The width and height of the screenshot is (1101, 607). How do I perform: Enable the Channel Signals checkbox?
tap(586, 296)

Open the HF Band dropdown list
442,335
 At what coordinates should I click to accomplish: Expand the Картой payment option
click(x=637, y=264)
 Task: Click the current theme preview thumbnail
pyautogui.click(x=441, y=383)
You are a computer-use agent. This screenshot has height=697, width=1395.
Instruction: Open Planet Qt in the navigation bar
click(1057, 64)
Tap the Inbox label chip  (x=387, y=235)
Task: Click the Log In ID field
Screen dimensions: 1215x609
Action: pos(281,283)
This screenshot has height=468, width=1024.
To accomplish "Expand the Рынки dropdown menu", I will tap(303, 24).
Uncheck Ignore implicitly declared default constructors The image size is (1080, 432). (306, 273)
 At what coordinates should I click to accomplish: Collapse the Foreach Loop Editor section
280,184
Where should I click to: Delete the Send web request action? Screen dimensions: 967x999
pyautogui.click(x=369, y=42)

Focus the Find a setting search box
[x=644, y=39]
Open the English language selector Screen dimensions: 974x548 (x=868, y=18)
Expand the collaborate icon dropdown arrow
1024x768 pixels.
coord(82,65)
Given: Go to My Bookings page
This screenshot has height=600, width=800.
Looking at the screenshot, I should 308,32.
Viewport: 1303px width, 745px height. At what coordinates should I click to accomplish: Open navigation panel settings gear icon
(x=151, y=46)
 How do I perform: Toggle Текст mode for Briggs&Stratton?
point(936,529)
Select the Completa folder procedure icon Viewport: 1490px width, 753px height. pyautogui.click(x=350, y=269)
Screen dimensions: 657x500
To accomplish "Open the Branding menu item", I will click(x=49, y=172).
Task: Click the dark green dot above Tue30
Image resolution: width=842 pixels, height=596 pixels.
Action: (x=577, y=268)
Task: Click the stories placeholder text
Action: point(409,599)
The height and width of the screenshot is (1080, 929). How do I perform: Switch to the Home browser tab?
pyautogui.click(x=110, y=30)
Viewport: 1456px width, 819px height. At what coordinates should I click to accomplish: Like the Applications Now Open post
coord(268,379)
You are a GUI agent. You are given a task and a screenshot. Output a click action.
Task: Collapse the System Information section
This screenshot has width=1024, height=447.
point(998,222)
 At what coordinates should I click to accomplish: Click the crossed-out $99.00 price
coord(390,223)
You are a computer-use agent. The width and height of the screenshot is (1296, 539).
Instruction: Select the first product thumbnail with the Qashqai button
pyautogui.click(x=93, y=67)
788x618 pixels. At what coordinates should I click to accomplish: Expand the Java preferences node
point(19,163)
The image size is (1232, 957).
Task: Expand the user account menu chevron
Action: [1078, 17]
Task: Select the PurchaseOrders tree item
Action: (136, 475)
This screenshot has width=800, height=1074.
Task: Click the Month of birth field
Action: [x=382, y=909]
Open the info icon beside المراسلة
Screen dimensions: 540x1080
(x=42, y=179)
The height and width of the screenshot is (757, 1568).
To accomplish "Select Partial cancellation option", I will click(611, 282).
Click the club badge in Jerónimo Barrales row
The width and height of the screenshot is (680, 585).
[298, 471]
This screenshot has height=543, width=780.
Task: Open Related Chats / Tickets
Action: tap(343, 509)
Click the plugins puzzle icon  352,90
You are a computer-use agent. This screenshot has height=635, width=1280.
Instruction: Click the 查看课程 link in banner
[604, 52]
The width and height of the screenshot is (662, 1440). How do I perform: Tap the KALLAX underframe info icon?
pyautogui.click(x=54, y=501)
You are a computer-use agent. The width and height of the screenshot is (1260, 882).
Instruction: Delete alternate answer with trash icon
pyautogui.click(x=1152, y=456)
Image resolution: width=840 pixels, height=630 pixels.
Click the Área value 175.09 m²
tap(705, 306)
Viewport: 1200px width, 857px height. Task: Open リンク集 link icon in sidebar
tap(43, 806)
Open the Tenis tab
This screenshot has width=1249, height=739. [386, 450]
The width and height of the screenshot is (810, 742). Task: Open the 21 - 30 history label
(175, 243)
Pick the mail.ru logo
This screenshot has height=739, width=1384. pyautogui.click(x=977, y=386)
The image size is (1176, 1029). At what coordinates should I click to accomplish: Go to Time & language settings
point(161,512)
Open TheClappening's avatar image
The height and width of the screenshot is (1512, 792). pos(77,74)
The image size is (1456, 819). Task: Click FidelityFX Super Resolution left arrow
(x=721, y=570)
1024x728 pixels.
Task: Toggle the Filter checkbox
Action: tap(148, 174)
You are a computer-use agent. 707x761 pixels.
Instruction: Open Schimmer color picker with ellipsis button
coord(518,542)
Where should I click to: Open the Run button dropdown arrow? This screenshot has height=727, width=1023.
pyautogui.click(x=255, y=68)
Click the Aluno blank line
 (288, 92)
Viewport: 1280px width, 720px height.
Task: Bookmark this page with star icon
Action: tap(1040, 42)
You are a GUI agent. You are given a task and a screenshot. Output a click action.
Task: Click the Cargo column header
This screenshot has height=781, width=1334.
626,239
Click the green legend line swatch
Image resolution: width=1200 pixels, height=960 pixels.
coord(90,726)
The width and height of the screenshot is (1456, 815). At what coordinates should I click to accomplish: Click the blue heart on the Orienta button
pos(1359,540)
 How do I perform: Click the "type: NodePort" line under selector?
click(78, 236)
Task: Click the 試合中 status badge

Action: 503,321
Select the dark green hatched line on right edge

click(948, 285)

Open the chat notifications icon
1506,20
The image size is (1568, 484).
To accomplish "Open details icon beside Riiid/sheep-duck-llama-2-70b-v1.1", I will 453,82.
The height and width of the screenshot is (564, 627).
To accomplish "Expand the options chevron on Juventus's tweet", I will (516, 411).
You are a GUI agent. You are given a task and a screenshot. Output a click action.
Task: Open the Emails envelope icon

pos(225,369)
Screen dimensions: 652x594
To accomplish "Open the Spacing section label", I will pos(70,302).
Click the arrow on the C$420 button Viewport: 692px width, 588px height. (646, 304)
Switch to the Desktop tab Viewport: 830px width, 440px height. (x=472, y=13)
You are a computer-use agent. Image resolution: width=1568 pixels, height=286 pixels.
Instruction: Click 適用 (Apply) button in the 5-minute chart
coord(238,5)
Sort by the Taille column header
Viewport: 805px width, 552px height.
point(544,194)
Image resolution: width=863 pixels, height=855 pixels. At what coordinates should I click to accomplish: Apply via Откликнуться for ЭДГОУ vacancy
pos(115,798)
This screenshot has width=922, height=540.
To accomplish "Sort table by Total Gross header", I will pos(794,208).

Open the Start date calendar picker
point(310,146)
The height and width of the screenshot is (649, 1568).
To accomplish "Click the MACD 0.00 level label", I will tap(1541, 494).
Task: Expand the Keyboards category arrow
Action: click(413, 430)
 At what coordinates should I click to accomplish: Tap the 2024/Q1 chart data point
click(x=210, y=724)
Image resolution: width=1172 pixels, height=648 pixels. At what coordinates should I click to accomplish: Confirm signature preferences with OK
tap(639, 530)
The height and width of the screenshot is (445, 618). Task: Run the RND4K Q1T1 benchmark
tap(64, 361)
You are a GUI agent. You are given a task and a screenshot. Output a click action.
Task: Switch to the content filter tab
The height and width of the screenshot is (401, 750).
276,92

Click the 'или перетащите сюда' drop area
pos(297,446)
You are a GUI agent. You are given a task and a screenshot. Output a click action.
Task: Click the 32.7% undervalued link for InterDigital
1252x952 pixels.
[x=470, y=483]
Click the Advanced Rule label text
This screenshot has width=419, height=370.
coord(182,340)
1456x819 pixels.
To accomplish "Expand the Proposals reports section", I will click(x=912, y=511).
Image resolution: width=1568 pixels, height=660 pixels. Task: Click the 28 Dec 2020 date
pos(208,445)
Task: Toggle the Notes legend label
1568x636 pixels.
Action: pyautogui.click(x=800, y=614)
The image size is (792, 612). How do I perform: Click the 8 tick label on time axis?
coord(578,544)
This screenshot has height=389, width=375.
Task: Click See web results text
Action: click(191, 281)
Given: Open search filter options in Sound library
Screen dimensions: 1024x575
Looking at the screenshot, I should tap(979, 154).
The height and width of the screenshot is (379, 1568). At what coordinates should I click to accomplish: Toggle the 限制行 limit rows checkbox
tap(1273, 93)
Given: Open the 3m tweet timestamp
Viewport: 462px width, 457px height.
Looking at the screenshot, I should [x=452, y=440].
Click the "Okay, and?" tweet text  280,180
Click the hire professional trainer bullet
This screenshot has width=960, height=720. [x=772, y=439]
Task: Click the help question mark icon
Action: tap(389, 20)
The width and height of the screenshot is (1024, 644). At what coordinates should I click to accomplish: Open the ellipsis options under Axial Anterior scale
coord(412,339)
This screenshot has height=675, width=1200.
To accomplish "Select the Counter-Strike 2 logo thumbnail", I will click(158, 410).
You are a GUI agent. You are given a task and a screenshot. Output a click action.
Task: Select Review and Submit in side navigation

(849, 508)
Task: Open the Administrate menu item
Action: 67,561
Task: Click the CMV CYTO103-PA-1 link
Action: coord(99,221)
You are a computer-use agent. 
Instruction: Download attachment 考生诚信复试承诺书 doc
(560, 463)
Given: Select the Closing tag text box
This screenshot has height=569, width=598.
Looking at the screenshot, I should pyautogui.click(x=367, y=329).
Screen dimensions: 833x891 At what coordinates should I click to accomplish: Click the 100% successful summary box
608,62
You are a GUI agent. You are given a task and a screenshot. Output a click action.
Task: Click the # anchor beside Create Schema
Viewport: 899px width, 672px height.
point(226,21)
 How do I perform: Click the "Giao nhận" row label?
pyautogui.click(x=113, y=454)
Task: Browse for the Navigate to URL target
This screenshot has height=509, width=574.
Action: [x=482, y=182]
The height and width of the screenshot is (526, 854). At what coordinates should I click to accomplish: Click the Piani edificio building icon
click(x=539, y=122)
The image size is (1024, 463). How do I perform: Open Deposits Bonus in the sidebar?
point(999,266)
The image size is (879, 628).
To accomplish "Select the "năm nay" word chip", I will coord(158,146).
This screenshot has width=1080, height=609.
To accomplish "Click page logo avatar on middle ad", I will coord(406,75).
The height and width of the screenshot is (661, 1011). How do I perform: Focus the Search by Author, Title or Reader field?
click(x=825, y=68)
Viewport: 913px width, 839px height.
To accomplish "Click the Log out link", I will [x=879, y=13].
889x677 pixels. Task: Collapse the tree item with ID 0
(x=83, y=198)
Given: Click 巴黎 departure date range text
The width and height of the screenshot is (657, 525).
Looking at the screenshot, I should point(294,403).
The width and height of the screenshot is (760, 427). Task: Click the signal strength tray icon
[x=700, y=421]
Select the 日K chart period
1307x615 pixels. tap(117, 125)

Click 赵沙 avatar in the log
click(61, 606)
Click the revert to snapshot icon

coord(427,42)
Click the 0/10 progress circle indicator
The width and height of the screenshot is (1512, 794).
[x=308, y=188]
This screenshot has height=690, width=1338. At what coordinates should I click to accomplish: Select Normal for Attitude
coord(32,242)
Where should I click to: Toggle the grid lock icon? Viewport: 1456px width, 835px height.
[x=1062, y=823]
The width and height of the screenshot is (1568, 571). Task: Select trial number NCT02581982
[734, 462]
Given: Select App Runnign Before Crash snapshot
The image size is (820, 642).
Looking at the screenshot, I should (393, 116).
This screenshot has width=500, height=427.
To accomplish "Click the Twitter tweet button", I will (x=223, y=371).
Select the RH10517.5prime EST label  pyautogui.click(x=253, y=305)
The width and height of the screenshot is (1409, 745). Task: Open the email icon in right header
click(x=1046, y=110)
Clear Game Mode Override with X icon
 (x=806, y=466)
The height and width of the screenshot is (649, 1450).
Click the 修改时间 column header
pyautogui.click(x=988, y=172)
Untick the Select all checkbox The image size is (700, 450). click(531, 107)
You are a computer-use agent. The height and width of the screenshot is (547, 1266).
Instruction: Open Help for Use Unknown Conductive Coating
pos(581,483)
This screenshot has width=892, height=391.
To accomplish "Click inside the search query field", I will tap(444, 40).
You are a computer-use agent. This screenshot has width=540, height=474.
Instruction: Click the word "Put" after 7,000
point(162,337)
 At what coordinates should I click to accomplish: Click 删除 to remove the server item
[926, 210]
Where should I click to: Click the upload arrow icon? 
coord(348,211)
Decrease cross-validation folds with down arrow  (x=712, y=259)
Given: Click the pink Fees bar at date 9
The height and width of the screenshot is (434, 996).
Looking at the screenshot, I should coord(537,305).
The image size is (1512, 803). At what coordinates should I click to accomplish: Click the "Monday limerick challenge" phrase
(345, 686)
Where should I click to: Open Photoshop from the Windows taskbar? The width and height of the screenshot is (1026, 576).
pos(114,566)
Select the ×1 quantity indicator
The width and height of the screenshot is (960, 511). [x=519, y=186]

#### Problem to solve:
Your answer should be a single number: how many lines in the data above include "Sort"?

#### Problem solution:
2